### Extract

────────

Rather, it is probable that a press which maintains
an intimate touch with the business currents of the nation,
is likely to be more reliable than it would be
if it were a stranger to these influences.
After all, the chief business
of the American people is business.
They are profoundly concerned with producing, buying,
selling, investing and prospering in the world.
I am strongly of opinion that the great majority of people
will always find these are moving impulses of our life….
Wealth is the product of industry,
ambition, character and untiring effort.
In all experience, the accumulation of wealth means
the multiplication of schools, the increase of knowledge,
the dissemination of intelligence,
the encouragement of science, the broadening of outlook,
the expansion of liberties, the widening of culture.
Of course, the accumulation of wealth cannot be justified
as the chief end of existence.
But we are compelled to recognize it as a means
to well-nigh every desirable achievement.
So long as wealth is made the means and not the end,
we need not greatly fear it.
And there never was a time
when wealth was so generally regarded as a means,
or so little regarded as an end, as today….
It can safely be assumed that self-interest will always
place sufficient emphasis on the business side
of newspapers, so that they do not need
any outside encouragement for that part of their activities.
Important, however, as this factor is, it is not
the main element which appeals to the American people.
It is only those who do not understand our people,
who believe that our national life
is entirely absorbed by material motives.
We make no concealment of the fact that we want wealth,
but there are many other things
that we want very much more.
We want peace and honor, and that charity
which is so strong an element of all civilization.
The chief ideal of the American people is idealism.
I cannot repeat too often that America
is a nation of idealists.
That is the only motive to which
they ever give any strong and lasting reaction.
No newspaper can be a success
which fails to appeal to that element of our national life.
It is in this direction that the public press
can lend its strongest support to our Government.

────────

### Data lines
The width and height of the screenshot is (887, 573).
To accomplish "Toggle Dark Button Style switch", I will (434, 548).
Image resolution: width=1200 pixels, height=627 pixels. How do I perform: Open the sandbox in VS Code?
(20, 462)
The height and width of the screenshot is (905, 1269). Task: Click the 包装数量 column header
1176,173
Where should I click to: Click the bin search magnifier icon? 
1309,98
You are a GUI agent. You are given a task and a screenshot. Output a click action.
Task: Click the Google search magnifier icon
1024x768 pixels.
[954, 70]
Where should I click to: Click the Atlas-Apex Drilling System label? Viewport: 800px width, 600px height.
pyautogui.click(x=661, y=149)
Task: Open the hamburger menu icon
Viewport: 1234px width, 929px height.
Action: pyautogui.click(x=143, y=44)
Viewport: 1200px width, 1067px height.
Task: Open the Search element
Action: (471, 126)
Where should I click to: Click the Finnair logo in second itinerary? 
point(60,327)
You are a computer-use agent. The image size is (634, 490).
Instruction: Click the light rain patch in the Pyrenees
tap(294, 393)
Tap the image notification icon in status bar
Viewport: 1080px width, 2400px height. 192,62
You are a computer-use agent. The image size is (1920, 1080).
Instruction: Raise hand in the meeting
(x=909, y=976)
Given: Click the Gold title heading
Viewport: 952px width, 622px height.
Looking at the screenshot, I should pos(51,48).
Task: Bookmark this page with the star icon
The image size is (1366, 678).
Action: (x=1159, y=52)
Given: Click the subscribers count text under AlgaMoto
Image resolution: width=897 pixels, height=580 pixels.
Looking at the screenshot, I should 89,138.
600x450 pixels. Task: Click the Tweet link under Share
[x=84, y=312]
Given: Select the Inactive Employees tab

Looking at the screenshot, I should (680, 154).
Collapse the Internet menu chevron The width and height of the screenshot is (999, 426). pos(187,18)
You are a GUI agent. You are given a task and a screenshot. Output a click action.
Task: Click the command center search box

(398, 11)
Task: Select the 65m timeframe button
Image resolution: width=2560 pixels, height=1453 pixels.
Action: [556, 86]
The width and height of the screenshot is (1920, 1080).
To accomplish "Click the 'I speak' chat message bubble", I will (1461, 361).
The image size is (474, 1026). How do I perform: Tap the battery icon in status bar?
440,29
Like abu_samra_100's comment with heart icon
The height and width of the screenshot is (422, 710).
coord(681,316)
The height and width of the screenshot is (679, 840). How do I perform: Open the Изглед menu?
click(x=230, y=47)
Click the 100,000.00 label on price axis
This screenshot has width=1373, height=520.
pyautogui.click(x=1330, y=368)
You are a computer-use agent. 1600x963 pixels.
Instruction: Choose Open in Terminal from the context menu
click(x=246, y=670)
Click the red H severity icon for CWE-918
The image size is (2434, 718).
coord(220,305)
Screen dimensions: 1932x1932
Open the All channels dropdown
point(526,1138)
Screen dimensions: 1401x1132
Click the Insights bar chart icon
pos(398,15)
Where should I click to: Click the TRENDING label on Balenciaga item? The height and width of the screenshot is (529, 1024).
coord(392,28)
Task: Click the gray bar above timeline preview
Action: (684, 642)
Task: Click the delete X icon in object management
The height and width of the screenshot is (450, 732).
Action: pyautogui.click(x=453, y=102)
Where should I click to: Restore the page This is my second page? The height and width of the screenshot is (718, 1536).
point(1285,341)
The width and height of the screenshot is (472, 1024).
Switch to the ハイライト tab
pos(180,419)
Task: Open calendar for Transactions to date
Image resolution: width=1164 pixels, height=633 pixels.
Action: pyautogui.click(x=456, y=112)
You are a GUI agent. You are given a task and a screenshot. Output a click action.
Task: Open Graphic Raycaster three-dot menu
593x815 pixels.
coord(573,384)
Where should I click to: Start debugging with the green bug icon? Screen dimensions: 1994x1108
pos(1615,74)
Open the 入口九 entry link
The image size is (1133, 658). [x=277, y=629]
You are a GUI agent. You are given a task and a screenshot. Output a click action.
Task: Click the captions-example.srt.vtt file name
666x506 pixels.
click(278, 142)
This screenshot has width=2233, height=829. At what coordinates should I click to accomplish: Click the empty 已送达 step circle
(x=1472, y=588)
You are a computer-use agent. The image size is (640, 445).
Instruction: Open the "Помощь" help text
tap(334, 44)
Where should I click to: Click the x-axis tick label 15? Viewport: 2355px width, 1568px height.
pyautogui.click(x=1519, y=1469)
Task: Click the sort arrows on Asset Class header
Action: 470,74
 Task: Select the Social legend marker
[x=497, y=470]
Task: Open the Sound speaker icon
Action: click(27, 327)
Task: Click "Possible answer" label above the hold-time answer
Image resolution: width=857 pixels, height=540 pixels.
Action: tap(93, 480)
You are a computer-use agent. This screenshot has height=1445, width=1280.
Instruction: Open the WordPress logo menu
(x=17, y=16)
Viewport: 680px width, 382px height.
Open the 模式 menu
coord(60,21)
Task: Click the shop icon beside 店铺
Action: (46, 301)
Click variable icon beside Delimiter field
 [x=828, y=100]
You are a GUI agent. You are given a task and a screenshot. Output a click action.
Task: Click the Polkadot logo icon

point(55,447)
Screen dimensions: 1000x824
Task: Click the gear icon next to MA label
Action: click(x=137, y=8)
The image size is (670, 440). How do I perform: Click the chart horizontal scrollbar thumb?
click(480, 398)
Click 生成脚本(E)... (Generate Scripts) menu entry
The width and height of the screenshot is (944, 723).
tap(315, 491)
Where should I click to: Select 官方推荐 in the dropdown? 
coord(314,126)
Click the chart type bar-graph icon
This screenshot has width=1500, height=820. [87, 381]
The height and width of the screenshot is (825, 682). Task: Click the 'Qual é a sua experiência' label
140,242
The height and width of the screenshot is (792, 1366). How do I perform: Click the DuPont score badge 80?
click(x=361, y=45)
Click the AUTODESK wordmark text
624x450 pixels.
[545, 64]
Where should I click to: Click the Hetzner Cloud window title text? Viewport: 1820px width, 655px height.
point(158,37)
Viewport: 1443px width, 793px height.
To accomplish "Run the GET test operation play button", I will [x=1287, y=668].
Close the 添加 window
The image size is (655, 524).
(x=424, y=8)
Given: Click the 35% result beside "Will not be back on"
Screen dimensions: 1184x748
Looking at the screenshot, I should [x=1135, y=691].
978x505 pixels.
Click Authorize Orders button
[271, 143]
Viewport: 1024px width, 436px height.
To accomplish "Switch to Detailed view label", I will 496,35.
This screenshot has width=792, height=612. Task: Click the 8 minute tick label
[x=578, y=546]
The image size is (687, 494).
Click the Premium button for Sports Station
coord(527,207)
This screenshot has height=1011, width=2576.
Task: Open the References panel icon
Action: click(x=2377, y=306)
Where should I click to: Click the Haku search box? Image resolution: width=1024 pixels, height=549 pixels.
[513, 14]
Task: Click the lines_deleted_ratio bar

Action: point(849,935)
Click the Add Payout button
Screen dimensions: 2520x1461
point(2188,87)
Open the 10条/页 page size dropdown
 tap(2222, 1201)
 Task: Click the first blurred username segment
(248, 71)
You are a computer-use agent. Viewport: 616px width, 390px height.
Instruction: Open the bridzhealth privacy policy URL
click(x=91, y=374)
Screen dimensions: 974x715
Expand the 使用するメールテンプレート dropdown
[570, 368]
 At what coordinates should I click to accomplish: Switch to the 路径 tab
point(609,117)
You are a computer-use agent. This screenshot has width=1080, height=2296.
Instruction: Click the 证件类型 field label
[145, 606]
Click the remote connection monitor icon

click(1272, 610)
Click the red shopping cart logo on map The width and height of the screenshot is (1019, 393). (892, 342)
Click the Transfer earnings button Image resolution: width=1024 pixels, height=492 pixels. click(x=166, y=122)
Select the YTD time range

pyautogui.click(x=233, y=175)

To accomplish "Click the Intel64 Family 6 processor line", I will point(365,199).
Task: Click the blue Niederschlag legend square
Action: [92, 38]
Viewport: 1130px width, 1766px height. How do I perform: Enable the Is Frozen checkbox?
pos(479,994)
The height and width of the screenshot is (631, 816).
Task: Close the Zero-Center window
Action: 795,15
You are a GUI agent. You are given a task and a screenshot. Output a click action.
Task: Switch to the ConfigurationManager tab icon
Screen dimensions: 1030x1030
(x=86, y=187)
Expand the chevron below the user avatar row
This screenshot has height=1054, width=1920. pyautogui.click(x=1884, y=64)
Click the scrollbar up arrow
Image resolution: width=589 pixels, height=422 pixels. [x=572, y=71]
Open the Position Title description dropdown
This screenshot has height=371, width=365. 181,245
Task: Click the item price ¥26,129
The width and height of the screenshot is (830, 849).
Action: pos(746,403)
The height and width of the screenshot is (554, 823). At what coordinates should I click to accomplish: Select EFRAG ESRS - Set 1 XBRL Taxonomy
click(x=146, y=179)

────────

### What you need to do
According to the extract on the press and business, what is wealth the product of?

### Exercise result
Industry, ambition, character and untiring effort.